The 84LM960V is a genuine TV rather than just a massive screen, so inside it you’ll find a Freeview HD tuner. It’s also got all the usual video connections, including four HDMIs, three USBs for playing back multimedia files from USB storage devices, and integrated LAN and Wi-Fi connectivity for adding the TV to your home network.
This latter functionality can be used for either streaming content from a connected PC or Mac via a much-improved PLEX media interface, or you can go online with LG’s Smart TV platform. This too is much improved from last year, now rivalling Samsung’s online service in terms of the amount of content on there, and also featuring a very attractive, mostly well-constructed onscreen menu system.
There’s a bit too much ‘junk’ cluttering up LG’s online service, but all of the video big-hitters are on there now - along with a few niche but still occasionally interesting smaller video platforms - and that’s all that matters, really.
As with the Sony 84X9005 84in ultra HD model (which actually features an LG panel at its heart), the sheer scale of the 84LM960V’s pictures makes its onscreen menus look a touch rough and ready, even though they looked very nice on LG’s smaller, normal HD resolution TVs. They’re still much easier to navigate than Sony’s menus, thankfully, and the 'point and click' operation option offered by the included second Magic Remote (picture below) is a boon.
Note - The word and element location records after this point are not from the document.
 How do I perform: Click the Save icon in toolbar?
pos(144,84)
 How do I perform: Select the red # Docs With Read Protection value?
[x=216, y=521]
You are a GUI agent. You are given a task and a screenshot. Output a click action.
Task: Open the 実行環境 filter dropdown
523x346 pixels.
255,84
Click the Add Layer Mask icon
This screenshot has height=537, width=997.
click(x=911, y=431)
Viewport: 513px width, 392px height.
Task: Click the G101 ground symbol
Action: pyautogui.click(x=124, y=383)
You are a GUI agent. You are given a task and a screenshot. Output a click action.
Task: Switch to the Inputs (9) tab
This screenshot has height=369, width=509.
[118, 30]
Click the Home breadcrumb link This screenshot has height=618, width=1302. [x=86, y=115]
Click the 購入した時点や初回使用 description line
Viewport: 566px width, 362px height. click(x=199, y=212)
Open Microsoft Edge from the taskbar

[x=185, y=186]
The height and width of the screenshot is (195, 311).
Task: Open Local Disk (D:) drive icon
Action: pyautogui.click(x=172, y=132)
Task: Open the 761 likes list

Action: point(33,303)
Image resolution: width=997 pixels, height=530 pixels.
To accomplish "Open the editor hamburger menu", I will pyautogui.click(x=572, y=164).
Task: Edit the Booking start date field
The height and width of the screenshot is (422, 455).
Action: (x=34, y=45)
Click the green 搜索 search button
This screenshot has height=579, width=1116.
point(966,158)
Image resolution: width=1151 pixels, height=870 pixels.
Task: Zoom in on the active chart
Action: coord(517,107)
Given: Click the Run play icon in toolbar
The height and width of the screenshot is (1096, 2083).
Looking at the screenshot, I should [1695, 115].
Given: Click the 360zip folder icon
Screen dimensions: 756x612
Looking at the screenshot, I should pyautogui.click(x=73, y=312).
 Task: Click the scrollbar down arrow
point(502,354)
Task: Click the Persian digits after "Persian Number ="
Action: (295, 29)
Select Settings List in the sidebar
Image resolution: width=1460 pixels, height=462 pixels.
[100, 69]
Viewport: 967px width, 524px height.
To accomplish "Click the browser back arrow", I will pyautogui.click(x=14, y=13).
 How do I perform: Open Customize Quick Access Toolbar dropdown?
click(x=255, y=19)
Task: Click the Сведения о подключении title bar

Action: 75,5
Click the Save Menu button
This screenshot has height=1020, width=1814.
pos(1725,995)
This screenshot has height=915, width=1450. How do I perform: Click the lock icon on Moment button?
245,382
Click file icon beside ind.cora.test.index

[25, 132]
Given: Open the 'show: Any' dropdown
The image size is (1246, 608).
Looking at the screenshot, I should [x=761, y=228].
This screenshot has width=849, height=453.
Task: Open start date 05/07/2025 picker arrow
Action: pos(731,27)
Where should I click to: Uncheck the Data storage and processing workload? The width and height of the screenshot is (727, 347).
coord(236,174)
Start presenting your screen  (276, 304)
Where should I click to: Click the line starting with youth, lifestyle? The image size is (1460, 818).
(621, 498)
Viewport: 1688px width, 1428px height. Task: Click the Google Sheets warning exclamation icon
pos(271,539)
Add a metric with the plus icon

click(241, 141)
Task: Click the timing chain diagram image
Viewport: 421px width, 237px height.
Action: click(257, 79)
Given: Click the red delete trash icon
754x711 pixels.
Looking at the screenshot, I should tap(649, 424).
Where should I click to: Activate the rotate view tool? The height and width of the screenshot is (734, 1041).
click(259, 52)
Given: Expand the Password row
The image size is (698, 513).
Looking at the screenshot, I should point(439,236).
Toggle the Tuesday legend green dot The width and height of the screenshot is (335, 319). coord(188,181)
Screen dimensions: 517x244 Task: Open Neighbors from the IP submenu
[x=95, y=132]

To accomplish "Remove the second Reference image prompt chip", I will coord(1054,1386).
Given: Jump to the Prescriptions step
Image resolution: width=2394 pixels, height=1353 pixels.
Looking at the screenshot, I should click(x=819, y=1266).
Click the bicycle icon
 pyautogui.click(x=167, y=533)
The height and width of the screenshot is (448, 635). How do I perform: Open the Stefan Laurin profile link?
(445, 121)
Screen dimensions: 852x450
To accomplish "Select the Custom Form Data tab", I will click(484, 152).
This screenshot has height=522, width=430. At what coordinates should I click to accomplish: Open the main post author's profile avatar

But we can’t wait to see some ultra HD menus on the next generation of 4k products.
The key specs of the LG 84LM960V’s screen, meanwhile, stack up like this. First and most important, there’s its native pixel count of 3840x2160. That’s four times as many pixels as a normal full HD TV. Also important is the set’s use of edge LED lighting, backed up by a local dimming system, and an 800Hz motion reproduction system created by combining a 200Hz native panel with a scanning backlight and motion interpolation.
Then there’s the set’s passive 3D playback. This is supported by the inclusion of seven free pairs of passive 3D glasses, and is especially interesting because the Ultra HD resolution effectively means you can enjoy 3D Blu-rays at their full resolution, without the slight resolution compromise you normally get with passive technology.